● GIVEN DATA:

----------

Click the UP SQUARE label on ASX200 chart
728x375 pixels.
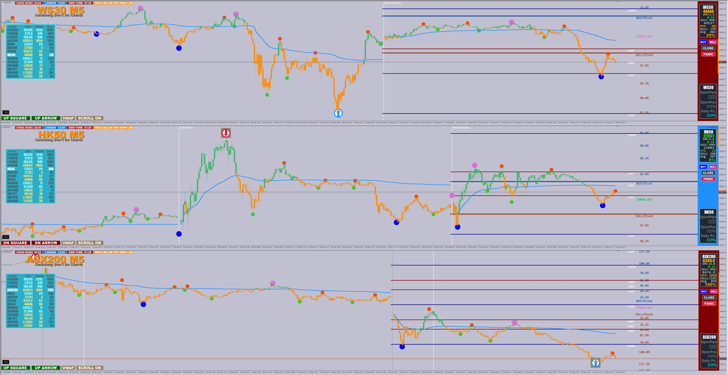pos(15,368)
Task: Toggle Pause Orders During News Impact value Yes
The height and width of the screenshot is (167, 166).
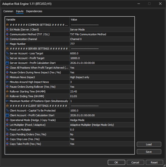Action: point(102,72)
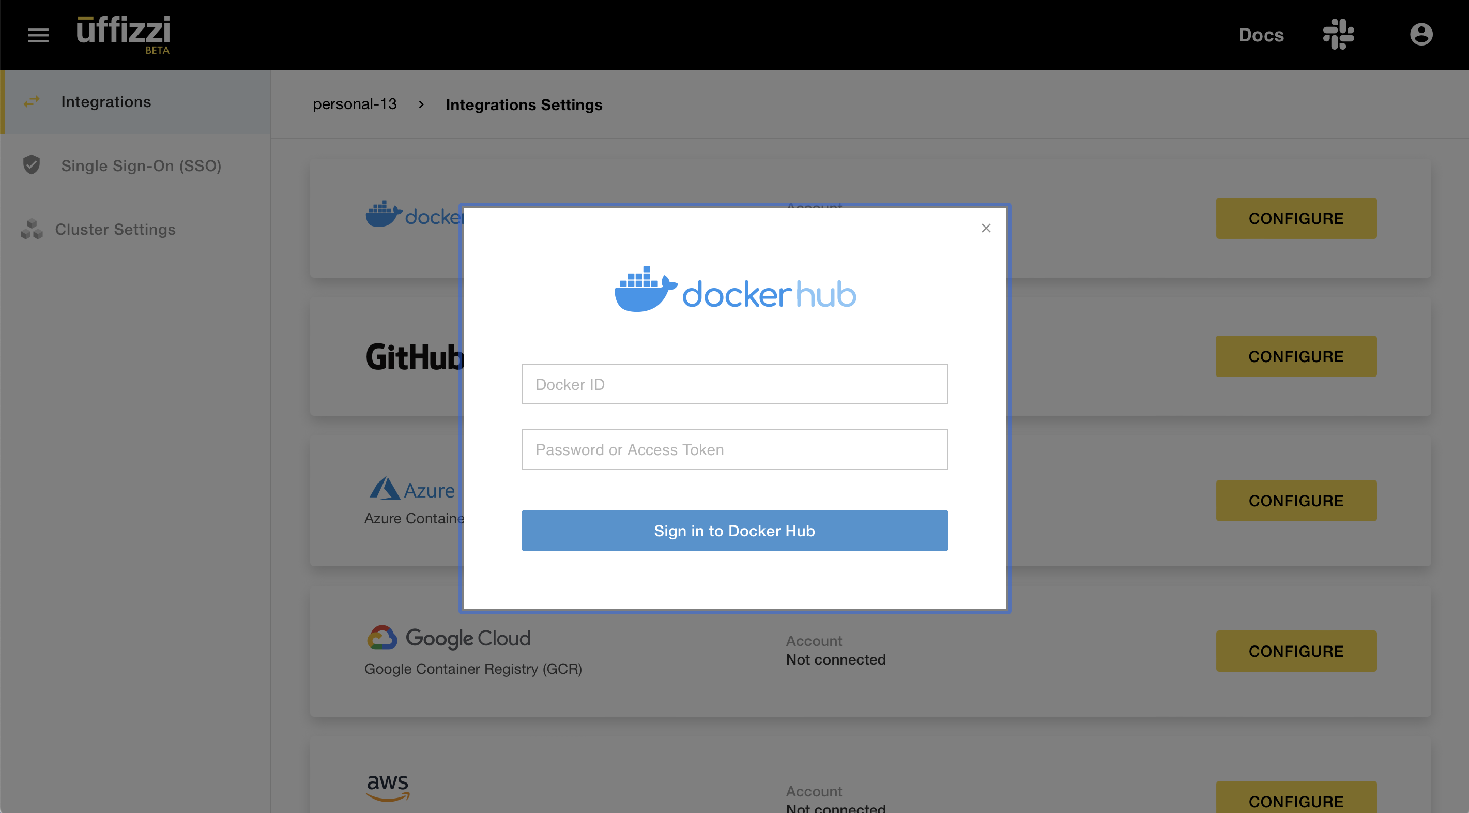Open the user account profile icon
The height and width of the screenshot is (813, 1469).
tap(1421, 34)
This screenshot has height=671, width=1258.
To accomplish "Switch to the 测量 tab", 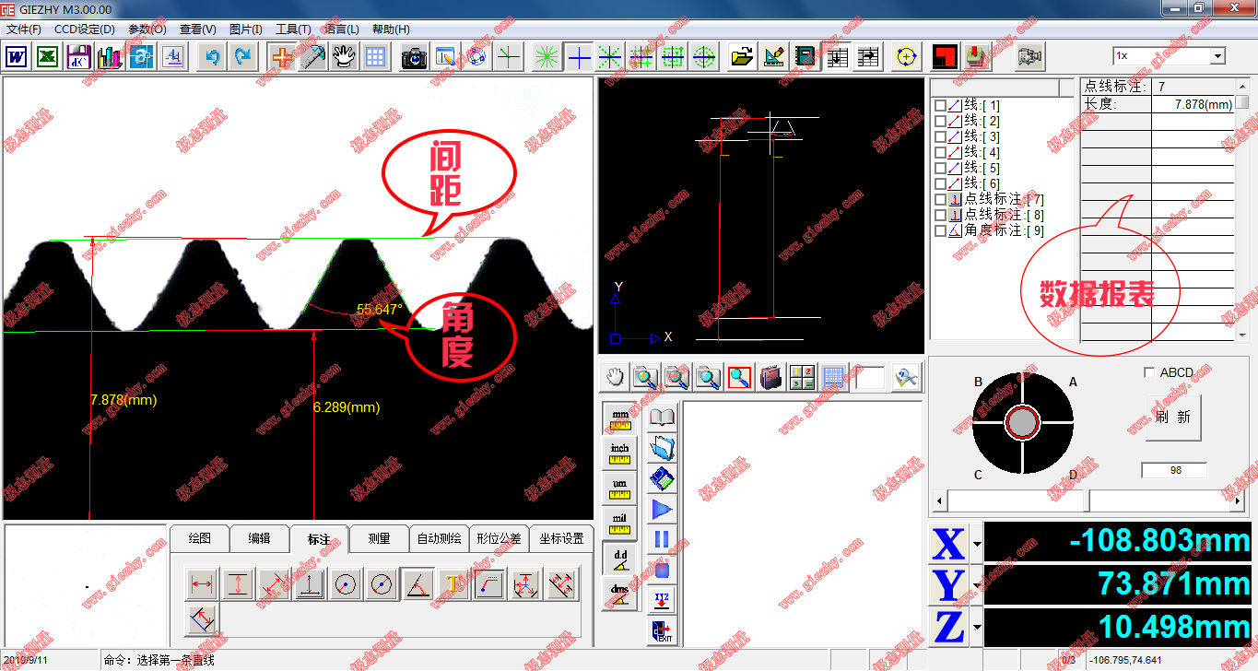I will [379, 539].
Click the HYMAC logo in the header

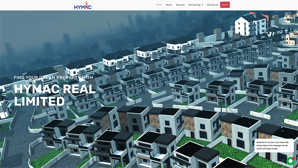tap(83, 6)
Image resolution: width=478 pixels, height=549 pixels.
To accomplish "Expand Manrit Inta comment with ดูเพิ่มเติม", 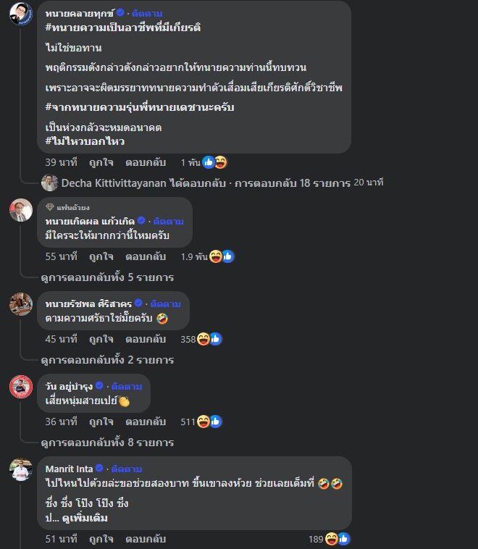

----------

Return the lines of the listing from its first line through the line that contains "tap(1421, 34)", inclusive, copied word for word and with the pictures left out.

● EXERCISE RESPONSE:
Click the UP SQUARE label on ASX200 chart
728x375 pixels.
pos(15,368)
Task: Toggle Pause Orders During News Impact value Yes
The height and width of the screenshot is (167, 166).
Action: point(102,72)
Open the user account profile icon
The height and width of the screenshot is (813, 1469).
tap(1421, 34)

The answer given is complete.